In certain US areas, the American Gaming Association (AGA) has run advertisements against the growth of prediction markets that provide sports contracts.
In an effort to oppose sports event contracts on prediction market platforms, the AGA, a lobbying organization that represents the interests of the commercial and tribal gambling industries in Washington, DC, and state capitals around the country, recently purchased advertising time on social media and YouTube. Sportsbook titans DraftKings and FanDuel joined Kalshi, Polymarket, and Crypto.com in creating online exchanges that enable the purchase and sale of shares tied to a variety of events, including sports, as a result of the prediction markets' explosive growth in the US.
Casino.org has observed YouTube advertisements from the American Gambling Association (AGA) that support the group's view that sports contracts on prediction markets are just sports betting.
"No matter the name, it’s still sports betting,” the AGA website against sports event contracts reads.
“Prediction market platforms openly flout sports betting’s state and tribal oversight in offering sports event contracts. These platforms disregard vital consumer protections, generate no benefits for local communities, and threaten the integrity of games,” the AGA adds.
You can view the complete AGA spot here.
For a number of reasons, the American Gaming Association is against sports event contracts in prediction markets.
The association argues that the integrity of sports is threatened because prediction markets are not in line with integrity monitors that identify and report suspicious betting activity. The AGA also objects to the fact that neither state gaming taxes nor the federal excise tax that legitimate sportsbooks are required to pay on each wager they accept apply to prediction markets.
“These operators try to pretend they’re not enabling sports wagering, seeking to bypass the industry’s effective regulatory framework, but they’re not fooling anyone,” the AGA said.
Prediction markets assert that they are operating derivative contracts in accordance with Commodity Futures Trading Commission (CFTC) regulations. The federal government organization that regulates the derivatives markets, which include futures, swaps, and specific types of options, has granted these prediction markets Designated Contract Market (DCM) licenses.

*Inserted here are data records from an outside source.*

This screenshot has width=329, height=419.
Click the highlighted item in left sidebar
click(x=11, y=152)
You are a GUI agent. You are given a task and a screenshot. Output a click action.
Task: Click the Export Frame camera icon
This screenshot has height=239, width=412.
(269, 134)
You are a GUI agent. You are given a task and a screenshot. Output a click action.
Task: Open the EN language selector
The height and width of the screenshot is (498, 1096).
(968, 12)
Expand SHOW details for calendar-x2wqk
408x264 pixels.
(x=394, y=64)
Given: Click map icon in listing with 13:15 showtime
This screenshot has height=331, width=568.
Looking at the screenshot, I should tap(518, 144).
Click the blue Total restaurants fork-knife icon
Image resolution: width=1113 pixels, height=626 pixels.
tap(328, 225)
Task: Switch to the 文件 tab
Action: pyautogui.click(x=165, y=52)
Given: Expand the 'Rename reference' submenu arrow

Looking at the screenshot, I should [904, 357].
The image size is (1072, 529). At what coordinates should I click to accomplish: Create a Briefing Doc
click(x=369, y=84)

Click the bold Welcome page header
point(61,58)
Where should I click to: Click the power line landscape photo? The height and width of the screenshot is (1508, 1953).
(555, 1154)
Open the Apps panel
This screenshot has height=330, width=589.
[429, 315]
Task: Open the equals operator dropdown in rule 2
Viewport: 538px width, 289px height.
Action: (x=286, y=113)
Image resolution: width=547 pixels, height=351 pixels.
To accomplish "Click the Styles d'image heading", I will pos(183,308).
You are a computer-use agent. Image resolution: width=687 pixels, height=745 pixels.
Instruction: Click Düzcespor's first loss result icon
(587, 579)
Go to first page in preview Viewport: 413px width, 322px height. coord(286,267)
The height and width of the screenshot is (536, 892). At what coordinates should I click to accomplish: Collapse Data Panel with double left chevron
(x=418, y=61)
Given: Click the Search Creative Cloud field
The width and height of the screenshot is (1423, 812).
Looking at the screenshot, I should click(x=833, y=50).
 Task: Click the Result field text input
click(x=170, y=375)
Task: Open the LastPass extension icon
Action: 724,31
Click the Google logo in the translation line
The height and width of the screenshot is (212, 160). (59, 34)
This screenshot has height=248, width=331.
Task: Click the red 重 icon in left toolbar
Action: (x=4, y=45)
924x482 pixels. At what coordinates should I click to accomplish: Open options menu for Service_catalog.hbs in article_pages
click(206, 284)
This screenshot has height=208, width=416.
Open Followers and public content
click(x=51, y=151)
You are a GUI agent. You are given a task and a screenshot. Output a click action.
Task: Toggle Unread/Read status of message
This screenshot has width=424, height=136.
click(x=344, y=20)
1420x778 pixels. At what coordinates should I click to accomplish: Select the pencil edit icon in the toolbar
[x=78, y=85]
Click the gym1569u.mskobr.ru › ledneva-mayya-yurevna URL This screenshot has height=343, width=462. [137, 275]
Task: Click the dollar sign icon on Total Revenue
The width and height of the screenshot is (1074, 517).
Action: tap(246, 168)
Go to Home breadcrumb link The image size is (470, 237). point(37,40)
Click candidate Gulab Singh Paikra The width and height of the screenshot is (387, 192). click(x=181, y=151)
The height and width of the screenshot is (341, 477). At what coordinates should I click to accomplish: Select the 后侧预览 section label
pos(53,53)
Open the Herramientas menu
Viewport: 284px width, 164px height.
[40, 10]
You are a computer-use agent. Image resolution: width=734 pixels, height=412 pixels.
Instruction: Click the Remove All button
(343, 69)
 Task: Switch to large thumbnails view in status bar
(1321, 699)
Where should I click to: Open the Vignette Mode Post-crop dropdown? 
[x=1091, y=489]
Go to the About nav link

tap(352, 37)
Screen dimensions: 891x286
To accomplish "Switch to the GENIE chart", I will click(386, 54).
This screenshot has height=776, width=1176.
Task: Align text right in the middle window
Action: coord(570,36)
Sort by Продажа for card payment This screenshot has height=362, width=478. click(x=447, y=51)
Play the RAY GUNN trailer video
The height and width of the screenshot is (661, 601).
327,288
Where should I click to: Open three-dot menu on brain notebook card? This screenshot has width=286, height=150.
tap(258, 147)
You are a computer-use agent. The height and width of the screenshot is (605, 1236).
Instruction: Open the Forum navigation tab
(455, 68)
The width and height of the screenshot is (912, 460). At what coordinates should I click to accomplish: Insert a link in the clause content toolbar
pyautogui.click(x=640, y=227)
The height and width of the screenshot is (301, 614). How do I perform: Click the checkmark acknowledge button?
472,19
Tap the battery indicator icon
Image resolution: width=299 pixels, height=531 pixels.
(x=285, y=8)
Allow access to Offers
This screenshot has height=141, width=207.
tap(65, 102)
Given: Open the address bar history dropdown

In the past, DCM licensees have been exchanges that facilitate the purchase and sale of commodity futures and options. By selling contracts on everything from Taylor Swift's wedding location to the results of the 2024 US presidential election, Kalshi and Polymarket changed the DCM landscape.
According to the AGA, state governments are suffering greatly as a result of prediction markets. According to the gambling industry, governments have lost out on about $200 million in tax revenue since prediction markets started providing contracts including sports.
“Legal gaming generates $53 billion annually in state and local tax revenue to fund hospitals, libraries, schools, and first responders in communities that welcome it. Because prediction markets bypass state and tribal authorities entirely, they operate without local approval or oversight and contribute nothing to residents. Every dollar prediction markets siphon from the legal, regulated sports betting market drains money from a framework that supports local communities,” the AGA said.